== Dataset entries ==

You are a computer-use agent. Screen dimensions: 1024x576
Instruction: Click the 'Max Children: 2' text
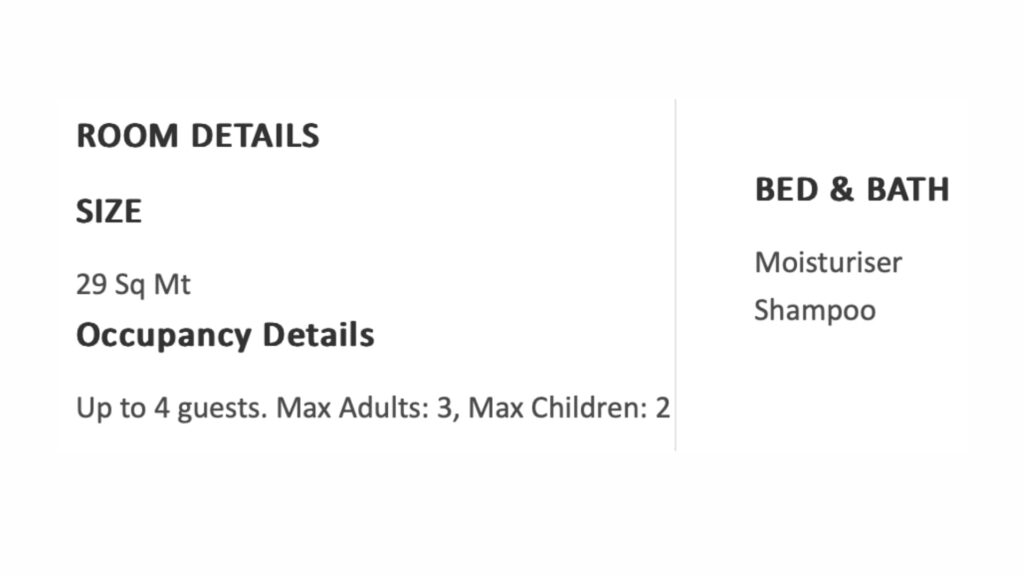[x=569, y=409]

...

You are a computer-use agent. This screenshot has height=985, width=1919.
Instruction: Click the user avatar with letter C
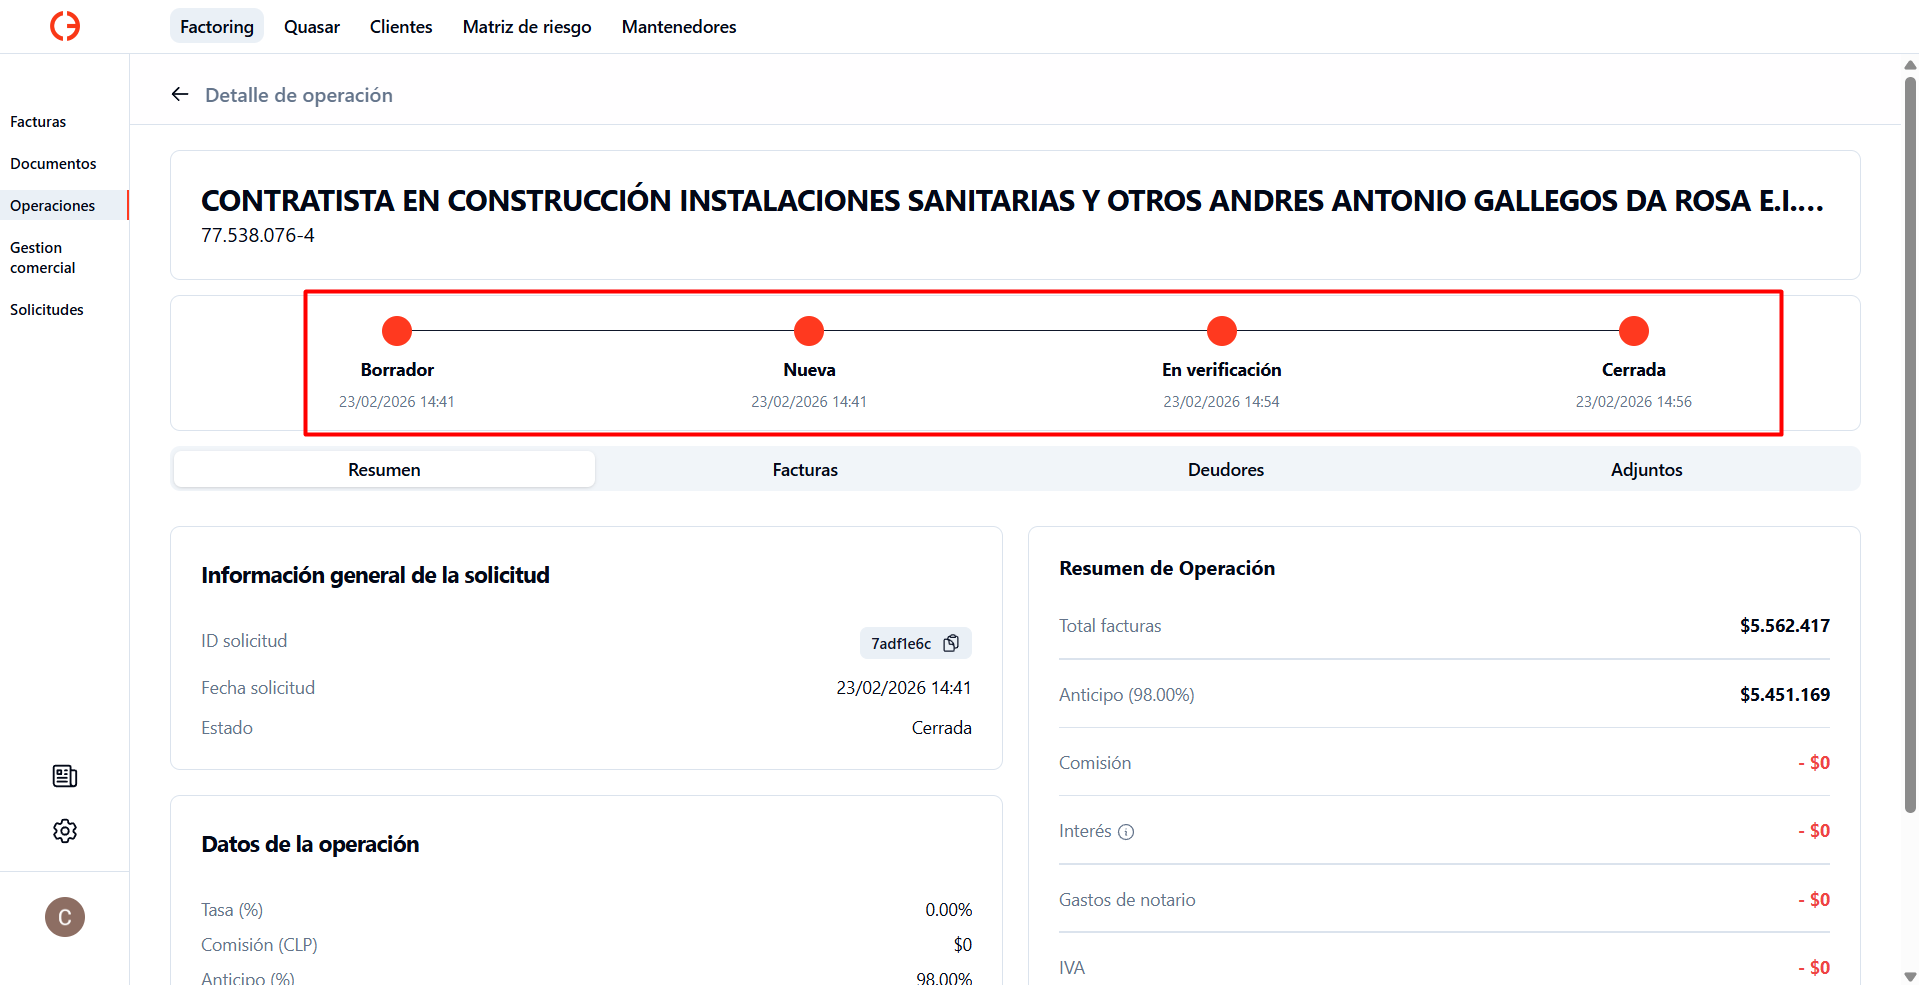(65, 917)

== Required task ==
Edit everything from the line containing "You are a computer-use agent. Screen" down to the line containing "[x=569, y=409]" by replacing "Screen dimensions" with "Display size", leaving all else unchanged, and give only those lines back. Omit the pictures from your answer.

== Exercise response ==
You are a computer-use agent. Display size: 1024x576
Instruction: Click the 'Max Children: 2' text
[x=569, y=409]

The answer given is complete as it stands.